H2 and JDBC

Last updated on 16th July 2024

The other data formats on Data Export all make usage of the default built-in output that is managed either via configuring of what data is serialized, or through output channels Output Channels. However there may be the case where these types of outputs do not fit into your data science workflow. The below will detail a brief example using H2 - an in-memory relational database to explain how this can be accomplished.

Simudyne SDK as of version 2.4 makes usage of Eel a toolkit for manipulating data in the Hadoop ecosystem making usage of outputs in parquet, orc, csv in locations such as local, HDFS, or Hive tables. Existing users can output both local and/or distributed on a cluster, users will not need to change anything about their code in order to make usafe of this new output technology and enjoy the performance benefits that it provides.

However in order to develop a customized data pipeline there are additional options via usage of Eel being included in the SDK that users should feel free to take advantage of.

Explaining Source & Sink

The core data structure in Eel is a DataStream consisting of a Schema and n rooms containing values for each field in the schema. Conceptually, a DataStream is similar to a table in a normal reltational database.

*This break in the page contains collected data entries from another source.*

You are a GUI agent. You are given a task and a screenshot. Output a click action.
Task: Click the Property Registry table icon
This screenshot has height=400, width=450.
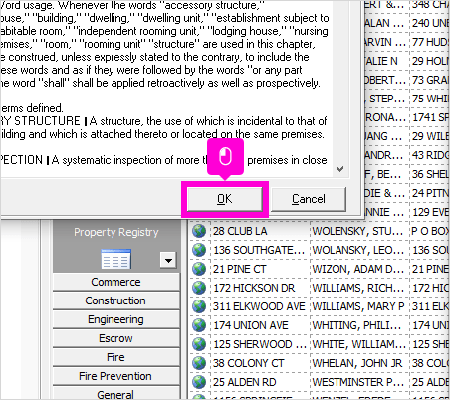(116, 259)
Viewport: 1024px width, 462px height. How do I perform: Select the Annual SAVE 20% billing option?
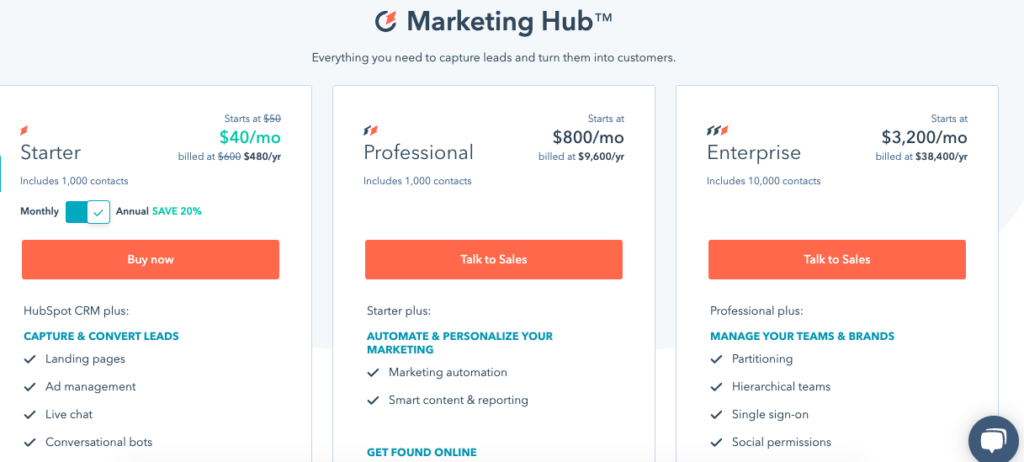point(159,212)
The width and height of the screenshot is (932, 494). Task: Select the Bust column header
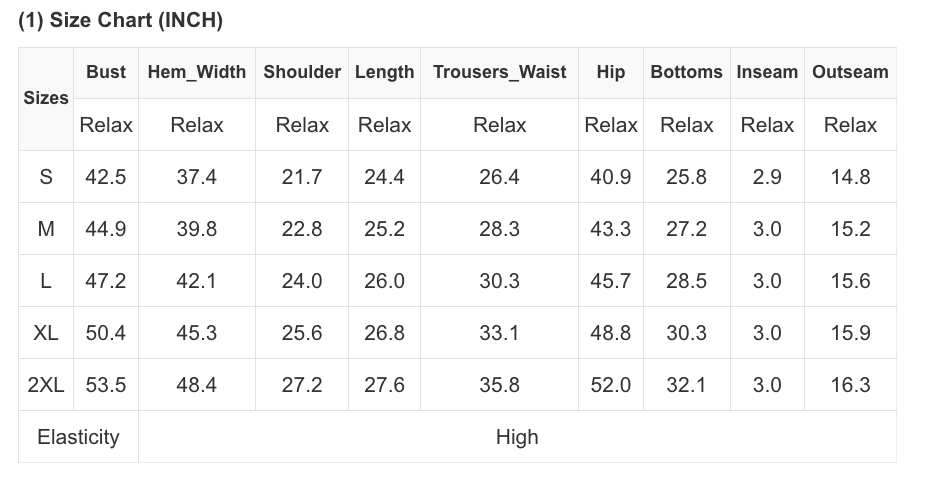106,72
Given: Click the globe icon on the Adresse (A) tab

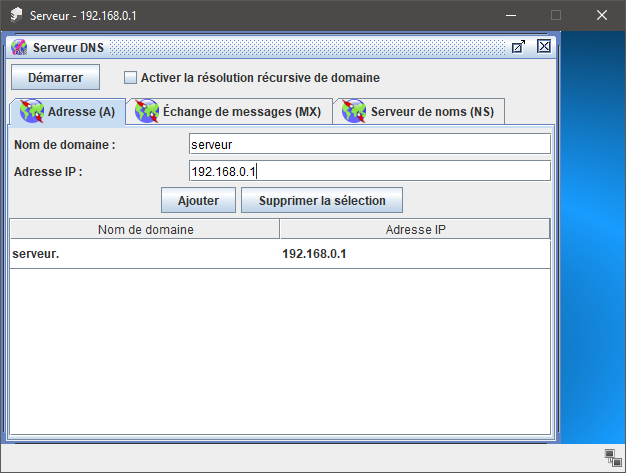Looking at the screenshot, I should [x=33, y=111].
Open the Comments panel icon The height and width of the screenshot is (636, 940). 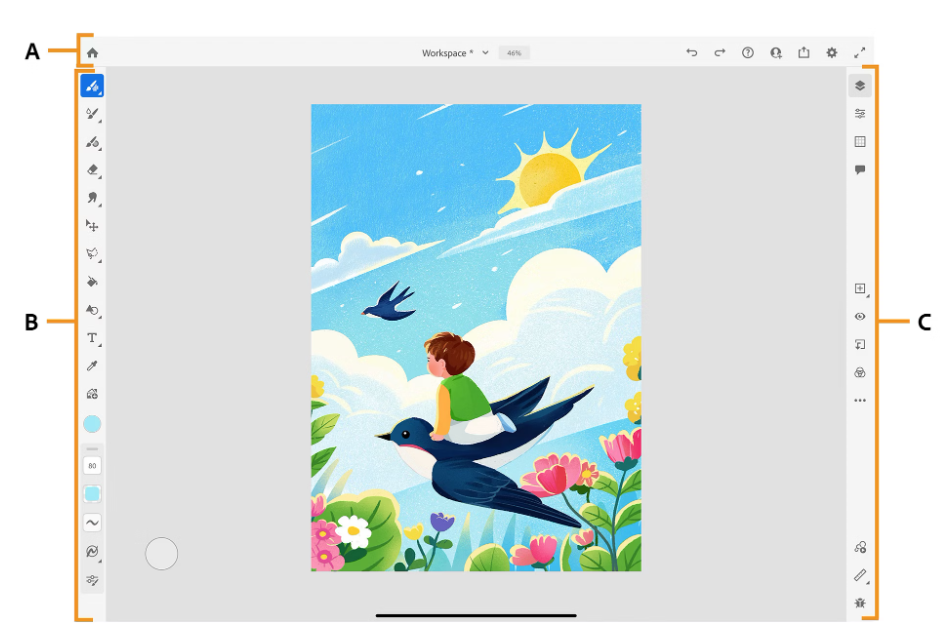click(x=860, y=170)
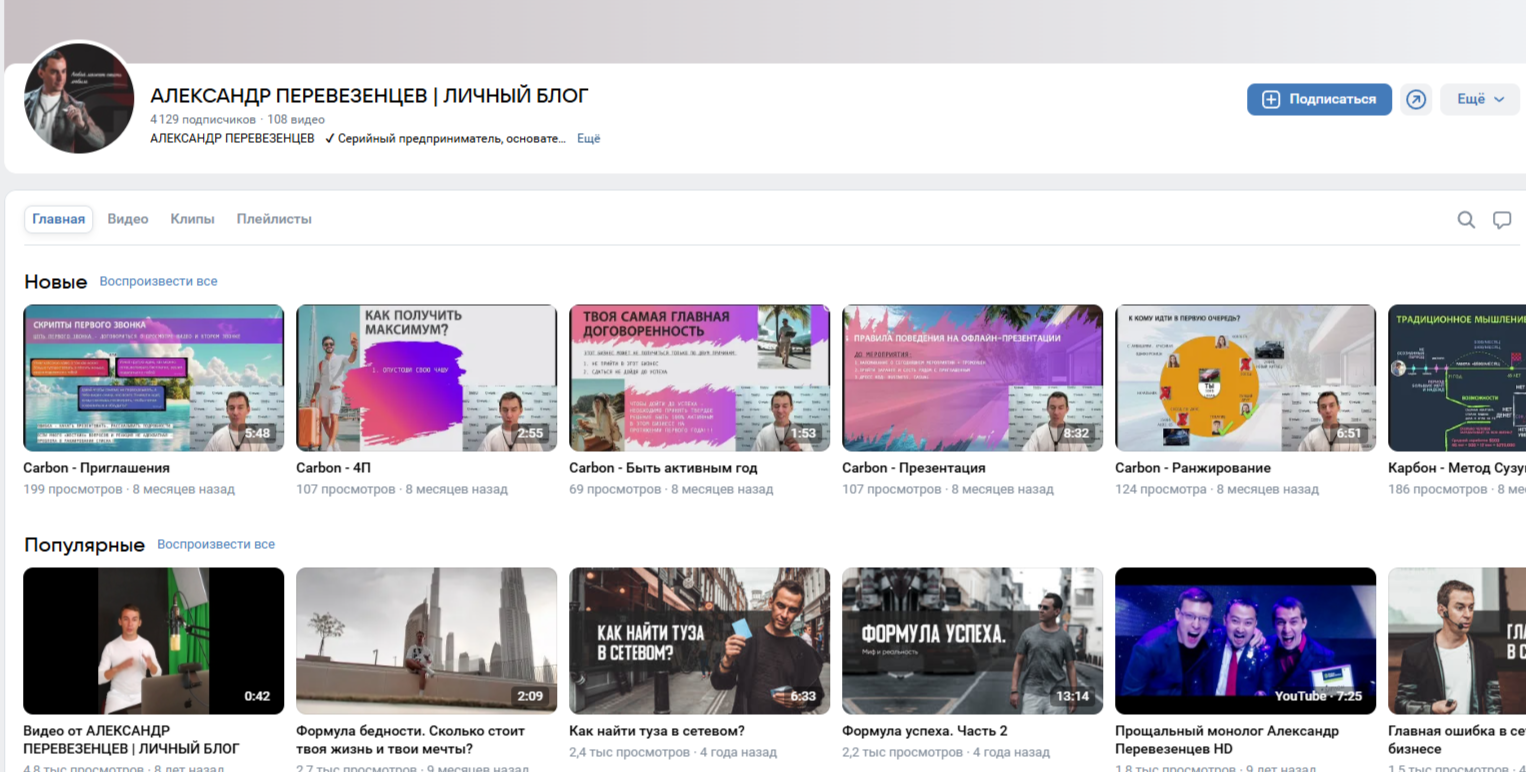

With Eel, DataStreams can be read from a variety of Sources, and correspondingly can be written out to Sinks. These Source/Sink types can cary from Hive, JDBC Database, or collections in Java, JSON, or Parquet.

Supported Eel Projects

By default, Eel Core allows for the variety of basic Source/Sink formats such as Parquet/CSV/etc. We also include Hive and Orc to allow users to both natively work with Hive via our SDK or easily work with Orc formatted files. However, HBase, Kafka, and Kudu are not included. Should a user wish to work with these technologies they must do so at their own risk. If you wish to include these parts of the Eel SDK's libraries you should make sure to EXCLUDE both Hive/Hadoop/Log4J packages from that library in order to not cause issues with conflicting versions.

Here is a basic example of the code structure for a Source/Sink:

val source = CsvSource(new Path("input_historical.csv"))
val sink = ParquetSink(new Path("output_npv.pq"))
source.toDataStream().filter(_.get("npv") > 0).to(sink)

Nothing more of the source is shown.